第3章 --お仕事一日目
『お金もってない。』
白「買ってあげるってば。」
『エンリョシマス。』
白「なんで?」
『うーん。あたしの身体の危機?』
白「こんなことくらいで強制するわけないじゃん!僕のことなんだと思ってるの!」
『性欲を貪る淫獣?』
白「アイツみたいなこと言わないでよ…。」
『だって。』
白「僕はもう、君以外に触れない。」
『え?』
白「僕は君だけ、雛だけだから。」
『何言ってるんですか?』
白「敬語は、だいぶ頑張らないといけないみたいだねぇ。」
ケラケラと笑う白澤。からかってるんだろうけど…もうほんと疲れる。言われてなれてない言葉をこうも次々と…。
『もういいです。』
白「ほらまたー。」
『もういいっつーの!』
白「怒った…?」
『いや、怒ってないけど。』
白「すぐ来るから、ちょっと待っててねー。」
そういって、また定位置、つまり膝枕の位置に戻ってくる。なんとなく、よしよしとしてしまう。何のサガだよ、ちくしょー。
そうしてすぐに、襖の向こうから声がかかる。
香「よろしいでしょうか。」
あれ、今の、お香さんじゃね!?やばいやばい!もしかして、怒られるんじゃ!?
そんなあたしの動転ぶりも無視して、白澤はお香さんに声をかける。
白「いいよー、とゆうかお香ちゃんが来るとはね。」
『(やっぱり!!)』
あたしは、頭の血が一気に下がる、様な気がしたが、次の瞬間、襖がスパーンとあいて、それどころじゃなかった。
鬼「お邪魔します。」
白「なんでお前が…。」
香「た、頼まれていたものはちゃんと持ってきてあるから!」
そう言ったお香さんの言葉は、白澤に届かなかった。
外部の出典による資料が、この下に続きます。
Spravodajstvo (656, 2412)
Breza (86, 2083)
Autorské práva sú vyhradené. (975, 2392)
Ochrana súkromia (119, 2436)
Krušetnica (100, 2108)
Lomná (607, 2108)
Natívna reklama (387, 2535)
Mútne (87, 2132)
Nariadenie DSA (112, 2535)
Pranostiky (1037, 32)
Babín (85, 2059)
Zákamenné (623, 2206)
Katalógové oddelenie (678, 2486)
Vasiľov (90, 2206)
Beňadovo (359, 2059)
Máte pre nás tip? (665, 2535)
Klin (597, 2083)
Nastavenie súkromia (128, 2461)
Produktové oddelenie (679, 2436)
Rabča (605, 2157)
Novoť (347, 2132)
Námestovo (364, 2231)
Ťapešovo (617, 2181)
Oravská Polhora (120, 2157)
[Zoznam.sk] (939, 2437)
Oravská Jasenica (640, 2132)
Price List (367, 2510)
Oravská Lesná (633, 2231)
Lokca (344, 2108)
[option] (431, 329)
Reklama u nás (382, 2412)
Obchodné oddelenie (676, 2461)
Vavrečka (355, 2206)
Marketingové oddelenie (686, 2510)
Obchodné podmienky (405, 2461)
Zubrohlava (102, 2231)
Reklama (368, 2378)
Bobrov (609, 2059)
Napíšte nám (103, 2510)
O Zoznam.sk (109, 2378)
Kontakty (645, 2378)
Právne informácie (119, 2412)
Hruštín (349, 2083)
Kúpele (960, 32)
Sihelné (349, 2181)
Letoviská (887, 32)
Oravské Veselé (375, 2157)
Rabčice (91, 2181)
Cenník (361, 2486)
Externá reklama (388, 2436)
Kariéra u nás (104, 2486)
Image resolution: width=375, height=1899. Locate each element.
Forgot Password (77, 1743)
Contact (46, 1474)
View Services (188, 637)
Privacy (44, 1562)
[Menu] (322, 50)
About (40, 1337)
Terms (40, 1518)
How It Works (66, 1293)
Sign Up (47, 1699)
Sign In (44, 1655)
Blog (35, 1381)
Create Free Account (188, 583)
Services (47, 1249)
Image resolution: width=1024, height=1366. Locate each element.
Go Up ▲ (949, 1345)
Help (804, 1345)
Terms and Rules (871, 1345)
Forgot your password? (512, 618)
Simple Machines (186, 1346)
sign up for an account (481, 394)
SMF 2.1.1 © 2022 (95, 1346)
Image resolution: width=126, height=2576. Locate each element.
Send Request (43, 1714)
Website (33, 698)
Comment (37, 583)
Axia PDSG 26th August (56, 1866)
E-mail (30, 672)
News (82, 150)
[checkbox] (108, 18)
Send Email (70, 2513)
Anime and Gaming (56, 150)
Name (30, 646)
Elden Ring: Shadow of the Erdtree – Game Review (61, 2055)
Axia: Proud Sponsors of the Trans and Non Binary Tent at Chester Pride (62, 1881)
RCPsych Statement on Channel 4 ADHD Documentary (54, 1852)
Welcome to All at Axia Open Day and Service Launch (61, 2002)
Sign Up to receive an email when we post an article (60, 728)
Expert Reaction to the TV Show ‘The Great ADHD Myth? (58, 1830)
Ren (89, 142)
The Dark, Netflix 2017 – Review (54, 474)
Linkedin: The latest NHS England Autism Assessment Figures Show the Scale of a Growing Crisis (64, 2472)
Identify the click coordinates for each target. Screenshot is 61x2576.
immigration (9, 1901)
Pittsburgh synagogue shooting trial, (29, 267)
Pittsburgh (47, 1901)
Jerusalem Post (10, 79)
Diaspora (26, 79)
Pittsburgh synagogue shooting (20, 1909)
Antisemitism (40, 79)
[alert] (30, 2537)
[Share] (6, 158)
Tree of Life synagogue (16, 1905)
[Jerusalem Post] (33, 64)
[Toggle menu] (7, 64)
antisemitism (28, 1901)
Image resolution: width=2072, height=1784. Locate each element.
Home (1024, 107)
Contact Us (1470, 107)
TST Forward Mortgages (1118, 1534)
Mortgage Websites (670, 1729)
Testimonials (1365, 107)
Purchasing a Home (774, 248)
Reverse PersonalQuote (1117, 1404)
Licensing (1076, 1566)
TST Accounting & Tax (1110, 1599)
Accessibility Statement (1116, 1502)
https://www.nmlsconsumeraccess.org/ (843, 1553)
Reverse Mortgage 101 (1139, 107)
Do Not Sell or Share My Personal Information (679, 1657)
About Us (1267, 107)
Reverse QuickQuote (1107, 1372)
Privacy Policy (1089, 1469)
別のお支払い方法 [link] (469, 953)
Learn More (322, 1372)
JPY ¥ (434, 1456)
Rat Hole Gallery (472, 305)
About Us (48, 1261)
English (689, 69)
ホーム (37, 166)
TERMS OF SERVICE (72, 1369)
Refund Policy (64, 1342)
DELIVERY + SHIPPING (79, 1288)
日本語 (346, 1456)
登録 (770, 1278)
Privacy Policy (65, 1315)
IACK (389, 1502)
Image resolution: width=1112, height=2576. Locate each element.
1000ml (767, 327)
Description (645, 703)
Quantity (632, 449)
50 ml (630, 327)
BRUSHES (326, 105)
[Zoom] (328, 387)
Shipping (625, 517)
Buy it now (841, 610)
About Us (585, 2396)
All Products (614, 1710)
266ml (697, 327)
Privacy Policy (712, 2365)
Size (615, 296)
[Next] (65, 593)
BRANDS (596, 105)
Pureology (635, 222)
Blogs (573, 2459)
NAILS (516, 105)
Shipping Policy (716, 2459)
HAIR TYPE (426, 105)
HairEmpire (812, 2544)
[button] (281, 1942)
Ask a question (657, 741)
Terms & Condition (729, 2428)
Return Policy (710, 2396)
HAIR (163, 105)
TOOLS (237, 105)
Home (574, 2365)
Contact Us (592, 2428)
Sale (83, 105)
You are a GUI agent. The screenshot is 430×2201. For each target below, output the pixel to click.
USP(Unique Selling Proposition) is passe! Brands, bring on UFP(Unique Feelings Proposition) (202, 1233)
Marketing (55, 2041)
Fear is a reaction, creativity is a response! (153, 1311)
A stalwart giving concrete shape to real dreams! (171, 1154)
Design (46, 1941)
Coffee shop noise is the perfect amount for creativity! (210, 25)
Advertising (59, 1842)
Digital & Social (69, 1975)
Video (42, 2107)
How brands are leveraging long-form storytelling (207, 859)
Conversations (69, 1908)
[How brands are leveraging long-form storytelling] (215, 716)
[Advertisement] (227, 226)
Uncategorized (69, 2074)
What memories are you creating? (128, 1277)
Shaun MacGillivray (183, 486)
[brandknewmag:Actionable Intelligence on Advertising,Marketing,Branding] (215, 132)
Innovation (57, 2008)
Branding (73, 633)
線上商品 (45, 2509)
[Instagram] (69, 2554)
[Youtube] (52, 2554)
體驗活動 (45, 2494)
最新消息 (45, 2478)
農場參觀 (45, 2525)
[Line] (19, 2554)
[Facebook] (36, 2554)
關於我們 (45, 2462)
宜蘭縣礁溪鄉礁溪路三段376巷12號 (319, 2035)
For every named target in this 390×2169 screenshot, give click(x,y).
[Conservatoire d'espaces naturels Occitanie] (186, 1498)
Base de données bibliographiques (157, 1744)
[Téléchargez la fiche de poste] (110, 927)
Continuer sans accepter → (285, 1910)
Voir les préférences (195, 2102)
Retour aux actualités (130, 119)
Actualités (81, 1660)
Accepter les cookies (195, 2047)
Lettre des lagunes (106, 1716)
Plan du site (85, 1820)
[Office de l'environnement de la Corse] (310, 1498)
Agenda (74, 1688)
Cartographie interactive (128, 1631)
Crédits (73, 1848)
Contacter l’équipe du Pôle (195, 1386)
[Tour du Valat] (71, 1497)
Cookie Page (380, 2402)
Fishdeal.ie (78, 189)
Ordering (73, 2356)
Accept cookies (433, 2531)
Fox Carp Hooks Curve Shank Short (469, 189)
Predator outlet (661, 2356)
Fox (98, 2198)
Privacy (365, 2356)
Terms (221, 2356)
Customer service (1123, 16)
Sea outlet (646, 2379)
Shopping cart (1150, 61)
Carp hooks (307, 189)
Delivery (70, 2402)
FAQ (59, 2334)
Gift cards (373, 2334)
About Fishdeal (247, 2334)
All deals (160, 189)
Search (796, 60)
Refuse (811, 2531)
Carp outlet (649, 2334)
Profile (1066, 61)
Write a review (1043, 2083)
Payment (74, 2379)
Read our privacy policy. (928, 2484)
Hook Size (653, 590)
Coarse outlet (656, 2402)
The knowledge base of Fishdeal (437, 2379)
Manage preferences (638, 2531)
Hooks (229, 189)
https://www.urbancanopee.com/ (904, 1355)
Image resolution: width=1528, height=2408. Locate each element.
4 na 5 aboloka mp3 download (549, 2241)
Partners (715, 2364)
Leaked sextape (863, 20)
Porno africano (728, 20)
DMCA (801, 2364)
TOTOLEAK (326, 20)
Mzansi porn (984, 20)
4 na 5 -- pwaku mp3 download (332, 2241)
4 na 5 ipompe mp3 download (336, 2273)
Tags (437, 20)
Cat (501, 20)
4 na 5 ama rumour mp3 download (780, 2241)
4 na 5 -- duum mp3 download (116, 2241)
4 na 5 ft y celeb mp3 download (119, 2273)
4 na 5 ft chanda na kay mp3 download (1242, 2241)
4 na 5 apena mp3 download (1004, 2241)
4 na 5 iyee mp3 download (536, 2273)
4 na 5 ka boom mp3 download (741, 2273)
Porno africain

鬼灯さまとの喧嘩に忙しくて。困惑顔のお香さんに、あたしはすぐさま謝った。
『お、お香さん、ごめんなさい…。』
香「あら?どうして謝るの?」
『言いつけられていた仕事、ちゃんと出来なかったので。』
香「あ、もしかして、ココがどこだかわかってないのかしら?」
『へ?』
香「ココは、雛ちゃんが着替えた妓楼の一部屋よ。だから、なんの問題ないわ。」
『そう、だったんですか…。』
香「うふふ。きっと、白澤様はわかってらしたんじゃないかしら?」
そこまでわかっていたのなら、本当に神様ってすごい。
あんな子供みたいな喧嘩してる人からは、全く想像できないけど…。